Why does a young person's age matter?
Housing benefit rules limit the maximum amount of benefit that can be paid to help with the rent. Age is used as one way of deciding what the maximum rate should be.
The shared accommodation rate
If a claimant is aged under 35 and rents from a private landlord, the maximum housing benefit they can receive is the same as the rate they would get for renting a single room in a shared house. This rule is known as the shared accommodation rate and applies to people who make new claims for housing benefit and to those whose claims began after April 2008.
Care leavers are exempt from the shared accommodation rate until they turn 22 (see below.)
Young disabled people are usually also exempt (see below).
Young people can find out what limit applies in their area (or another area) using the LHA calculator.
Young people who are parents
Parents who have children living with them are allowed to claim housing benefit or local housing allowance for a self-contained private rented home. They will not be restricted to the shared accommodation rate.
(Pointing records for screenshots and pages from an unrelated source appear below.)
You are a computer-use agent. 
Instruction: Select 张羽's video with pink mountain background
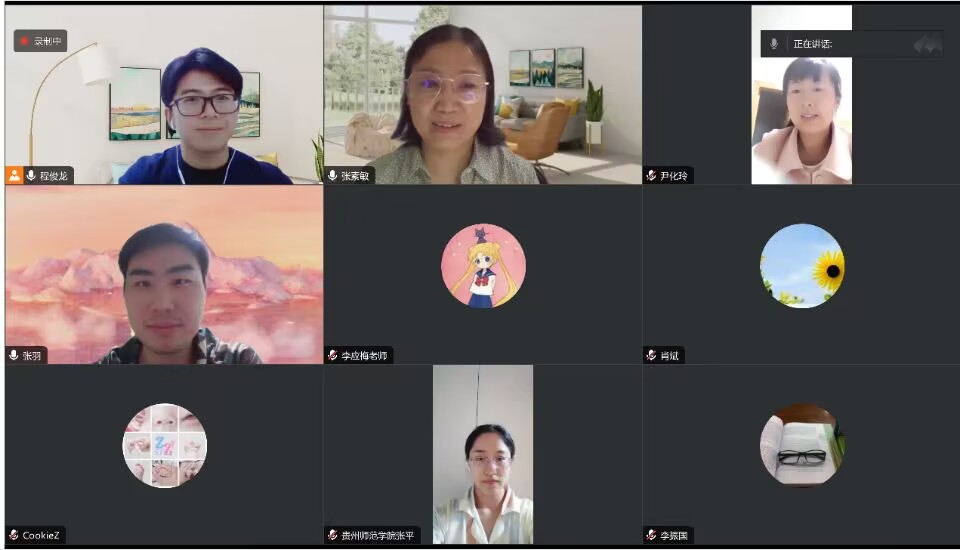(164, 274)
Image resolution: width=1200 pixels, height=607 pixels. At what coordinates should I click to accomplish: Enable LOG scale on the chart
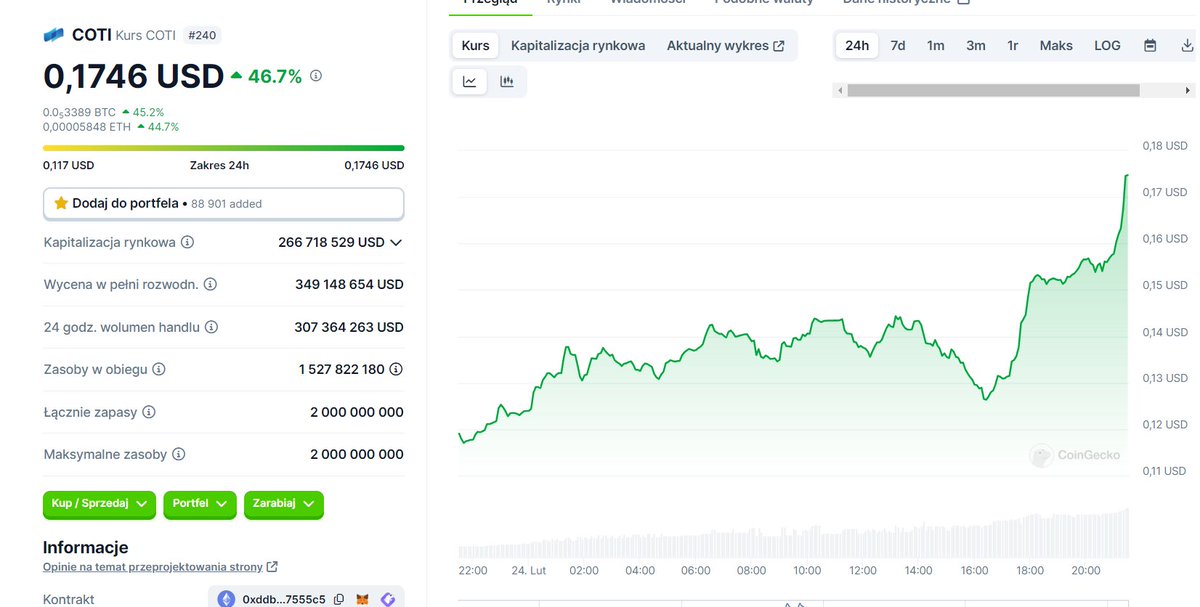tap(1107, 45)
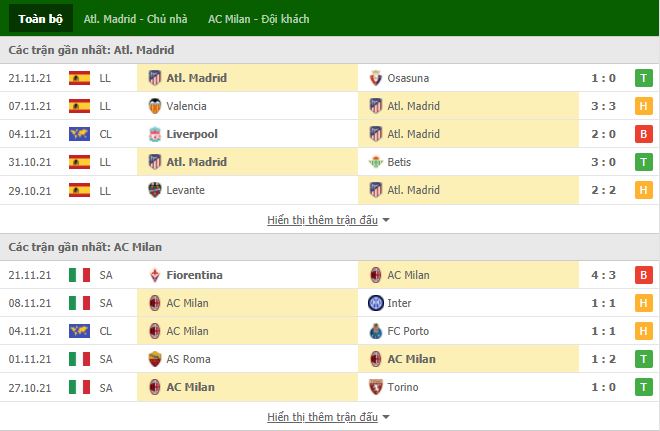Click the Osasuna team crest icon

pos(375,78)
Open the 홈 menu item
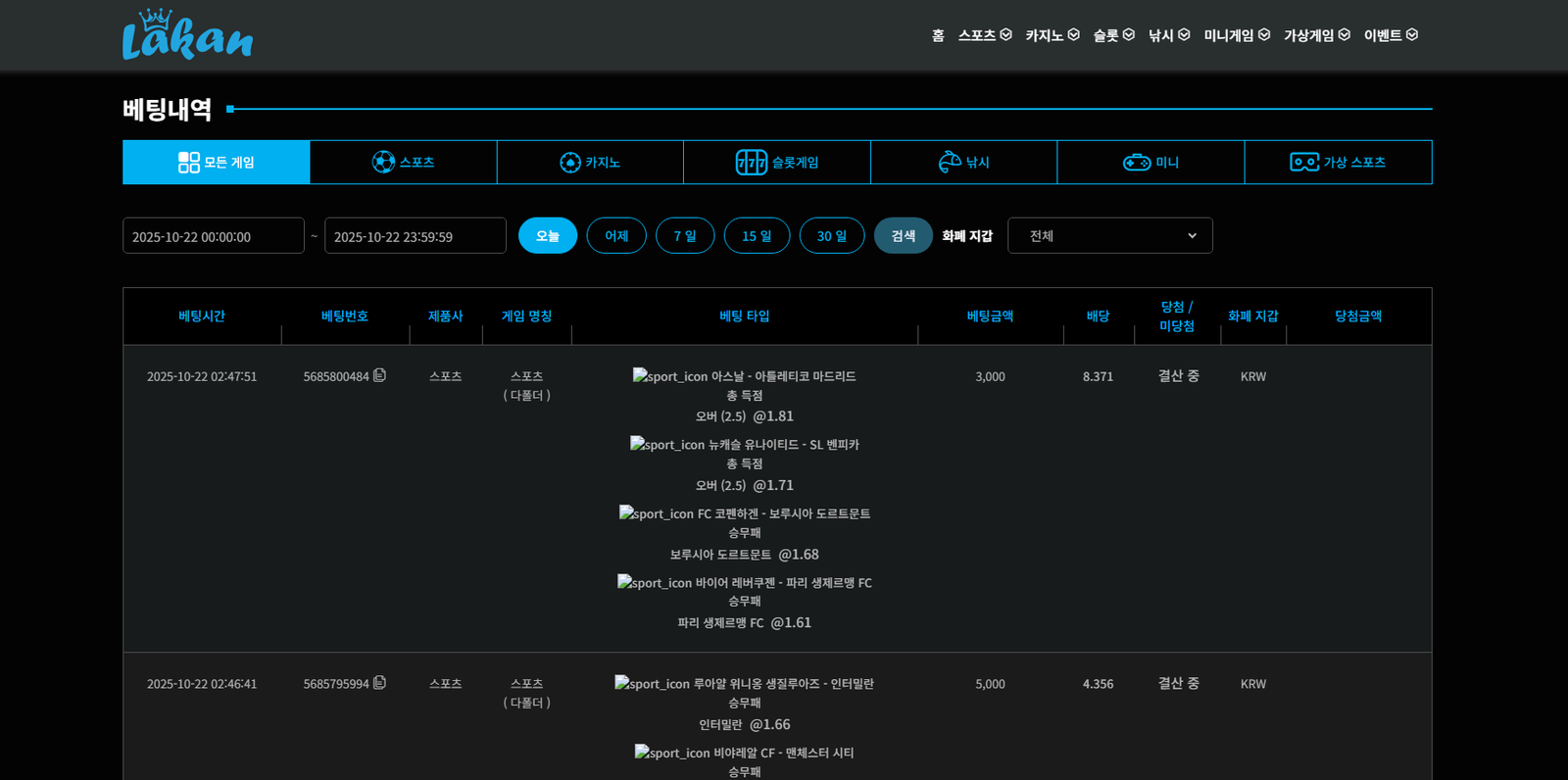Viewport: 1568px width, 780px height. point(938,35)
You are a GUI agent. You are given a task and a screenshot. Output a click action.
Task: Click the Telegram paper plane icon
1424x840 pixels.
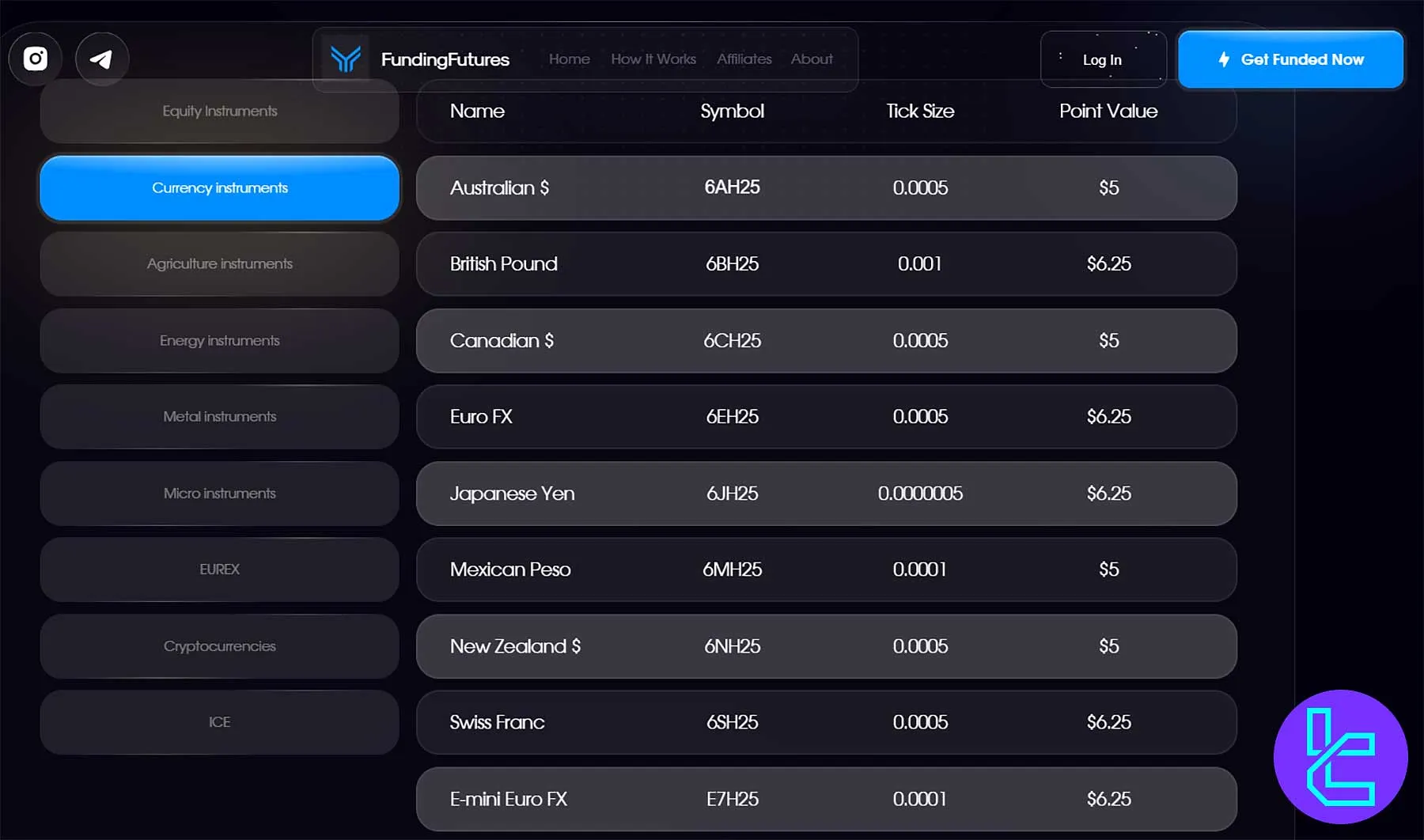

However, young people who rent from their local council or a housing association may have their housing benefit reduced if they have more rooms than their local council says they need - for more information, see Shelter's pages on the bedroom tax.
Young people living with partner
Couples can claim local housing allowance for a self-contained one-bedroom private rented property. If a young person lives with their partner in shared accommodation, they will only be entitled to the shared accommodation rate.&
Young care leavers
If a young person has recently left care and is not yet 18 years old, they probably will not be able to claim housing benefit, as they should still be entitled to assistance from children's services. The shared accommodation rate for a private rented place does not apply to care leavers until their 22nd birthday.
For more information, see the section on care leavers.
Young people who are severely disabled
Young severely disabled people will not be restricted to the shared accommodation rate for housing benefit if they are under the age of 25, claiming the middle or high rate of disability care allowance or can otherwise prove that they need overnight care.
Advising young people whose housing benefit is not sufficient.
Advisers for young people may wish to consider advising their clients to apply for a discretionary housing payment - this will not be a long-term solution, and not all applicants are successful in receiving it, but it may help in the short-term.